Task directions -
Put every line of the entries below into a Markdown table with two columns, Row and Line, numbering each row and leaving out blank lines.

Material supplied -

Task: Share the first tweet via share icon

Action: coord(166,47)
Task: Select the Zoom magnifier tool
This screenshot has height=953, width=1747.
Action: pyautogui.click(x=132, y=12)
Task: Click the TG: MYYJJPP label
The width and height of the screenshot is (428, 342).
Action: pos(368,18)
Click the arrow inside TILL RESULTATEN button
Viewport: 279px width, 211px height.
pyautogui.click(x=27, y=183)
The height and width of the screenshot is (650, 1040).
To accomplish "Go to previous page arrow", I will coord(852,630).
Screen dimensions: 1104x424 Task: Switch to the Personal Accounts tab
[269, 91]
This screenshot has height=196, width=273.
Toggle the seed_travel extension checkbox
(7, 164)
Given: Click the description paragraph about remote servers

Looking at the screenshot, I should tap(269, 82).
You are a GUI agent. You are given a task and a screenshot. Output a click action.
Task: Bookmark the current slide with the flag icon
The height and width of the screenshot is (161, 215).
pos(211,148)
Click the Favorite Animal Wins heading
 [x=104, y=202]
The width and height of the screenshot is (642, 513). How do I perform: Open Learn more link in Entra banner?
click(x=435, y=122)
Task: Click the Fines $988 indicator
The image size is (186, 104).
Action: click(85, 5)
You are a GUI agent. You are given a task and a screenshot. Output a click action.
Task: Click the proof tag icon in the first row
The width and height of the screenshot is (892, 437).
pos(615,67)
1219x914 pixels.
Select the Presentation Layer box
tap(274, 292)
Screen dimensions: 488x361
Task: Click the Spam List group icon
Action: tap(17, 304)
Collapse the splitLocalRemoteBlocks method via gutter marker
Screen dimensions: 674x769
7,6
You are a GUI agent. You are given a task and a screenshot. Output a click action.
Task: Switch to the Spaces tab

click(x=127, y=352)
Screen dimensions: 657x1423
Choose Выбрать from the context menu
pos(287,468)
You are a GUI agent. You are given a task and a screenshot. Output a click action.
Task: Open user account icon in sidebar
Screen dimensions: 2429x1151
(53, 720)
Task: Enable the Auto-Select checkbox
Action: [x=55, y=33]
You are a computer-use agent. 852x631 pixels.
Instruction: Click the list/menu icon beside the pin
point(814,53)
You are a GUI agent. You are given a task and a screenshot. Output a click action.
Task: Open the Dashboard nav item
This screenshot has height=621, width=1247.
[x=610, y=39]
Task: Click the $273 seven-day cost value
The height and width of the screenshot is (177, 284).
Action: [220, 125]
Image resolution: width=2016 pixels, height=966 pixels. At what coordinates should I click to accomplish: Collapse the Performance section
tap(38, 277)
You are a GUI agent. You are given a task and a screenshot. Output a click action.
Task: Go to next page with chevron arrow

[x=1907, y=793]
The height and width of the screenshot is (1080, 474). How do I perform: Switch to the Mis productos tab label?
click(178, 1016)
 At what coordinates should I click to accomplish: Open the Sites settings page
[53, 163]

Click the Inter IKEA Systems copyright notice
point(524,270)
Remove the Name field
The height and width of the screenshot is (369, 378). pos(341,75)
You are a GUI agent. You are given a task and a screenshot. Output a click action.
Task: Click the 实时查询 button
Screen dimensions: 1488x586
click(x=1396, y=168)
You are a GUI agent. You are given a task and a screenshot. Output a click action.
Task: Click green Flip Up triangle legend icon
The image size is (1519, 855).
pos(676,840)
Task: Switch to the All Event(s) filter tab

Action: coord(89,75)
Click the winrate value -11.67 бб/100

The result -
| Row | Line |
|---|---|
| 1 | Task: Share the first tweet via share icon |
| 2 | Action: coord(166,47) |
| 3 | Task: Select the Zoom magnifier tool |
| 4 | This screenshot has height=953, width=1747. |
| 5 | Action: pyautogui.click(x=132, y=12) |
| 6 | Task: Click the TG: MYYJJPP label |
| 7 | The width and height of the screenshot is (428, 342). |
| 8 | Action: pos(368,18) |
| 9 | Click the arrow inside TILL RESULTATEN button |
| 10 | Viewport: 279px width, 211px height. |
| 11 | pyautogui.click(x=27, y=183) |
| 12 | The height and width of the screenshot is (650, 1040). |
| 13 | To accomplish "Go to previous page arrow", I will coord(852,630). |
| 14 | Screen dimensions: 1104x424 Task: Switch to the Personal Accounts tab |
| 15 | [269, 91] |
| 16 | This screenshot has height=196, width=273. |
| 17 | Toggle the seed_travel extension checkbox |
| 18 | (7, 164) |
| 19 | Given: Click the description paragraph about remote servers |
| 20 | Looking at the screenshot, I should tap(269, 82). |
| 21 | You are a GUI agent. You are given a task and a screenshot. Output a click action. |
| 22 | Task: Bookmark the current slide with the flag icon |
| 23 | The height and width of the screenshot is (161, 215). |
| 24 | pos(211,148) |
| 25 | Click the Favorite Animal Wins heading |
| 26 |  [x=104, y=202] |
| 27 | The width and height of the screenshot is (642, 513). How do I perform: Open Learn more link in Entra banner? |
| 28 | click(x=435, y=122) |
| 29 | Task: Click the Fines $988 indicator |
| 30 | The image size is (186, 104). |
| 31 | Action: click(85, 5) |
| 32 | You are a GUI agent. You are given a task and a screenshot. Output a click action. |
| 33 | Task: Click the proof tag icon in the first row |
| 34 | The width and height of the screenshot is (892, 437). |
| 35 | pos(615,67) |
| 36 | 1219x914 pixels. |
| 37 | Select the Presentation Layer box |
| 38 | tap(274, 292) |
| 39 | Screen dimensions: 488x361 |
| 40 | Task: Click the Spam List group icon |
| 41 | Action: tap(17, 304) |
| 42 | Collapse the splitLocalRemoteBlocks method via gutter marker |
| 43 | Screen dimensions: 674x769 |
| 44 | 7,6 |
| 45 | You are a GUI agent. You are given a task and a screenshot. Output a click action. |
| 46 | Task: Switch to the Spaces tab |
| 47 | click(x=127, y=352) |
| 48 | Screen dimensions: 657x1423 |
| 49 | Choose Выбрать from the context menu |
| 50 | pos(287,468) |
| 51 | You are a GUI agent. You are given a task and a screenshot. Output a click action. |
| 52 | Task: Open user account icon in sidebar |
| 53 | Screen dimensions: 2429x1151 |
| 54 | (53, 720) |
| 55 | Task: Enable the Auto-Select checkbox |
| 56 | Action: [x=55, y=33] |
| 57 | You are a computer-use agent. 852x631 pixels. |
| 58 | Instruction: Click the list/menu icon beside the pin |
| 59 | point(814,53) |
| 60 | You are a GUI agent. You are given a task and a screenshot. Output a click action. |
| 61 | Task: Open the Dashboard nav item |
| 62 | This screenshot has height=621, width=1247. |
| 63 | [x=610, y=39] |
| 64 | Task: Click the $273 seven-day cost value |
| 65 | The height and width of the screenshot is (177, 284). |
| 66 | Action: [220, 125] |
| 67 | Image resolution: width=2016 pixels, height=966 pixels. At what coordinates should I click to accomplish: Collapse the Performance section |
| 68 | tap(38, 277) |
| 69 | You are a GUI agent. You are given a task and a screenshot. Output a click action. |
| 70 | Task: Go to next page with chevron arrow |
| 71 | [x=1907, y=793] |
| 72 | The height and width of the screenshot is (1080, 474). How do I perform: Switch to the Mis productos tab label? |
| 73 | click(178, 1016) |
| 74 |  At what coordinates should I click to accomplish: Open the Sites settings page |
| 75 | [53, 163] |
| 76 | Click the Inter IKEA Systems copyright notice |
| 77 | point(524,270) |
| 78 | Remove the Name field |
| 79 | The height and width of the screenshot is (369, 378). pos(341,75) |
| 80 | You are a GUI agent. You are given a task and a screenshot. Output a click action. |
| 81 | Task: Click the 实时查询 button |
| 82 | Screen dimensions: 1488x586 |
| 83 | click(x=1396, y=168) |
| 84 | You are a GUI agent. You are given a task and a screenshot. Output a click action. |
| 85 | Task: Click green Flip Up triangle legend icon |
| 86 | The image size is (1519, 855). |
| 87 | pos(676,840) |
| 88 | Task: Switch to the All Event(s) filter tab |
| 89 | Action: coord(89,75) |
| 90 | Click the winrate value -11.67 бб/100 |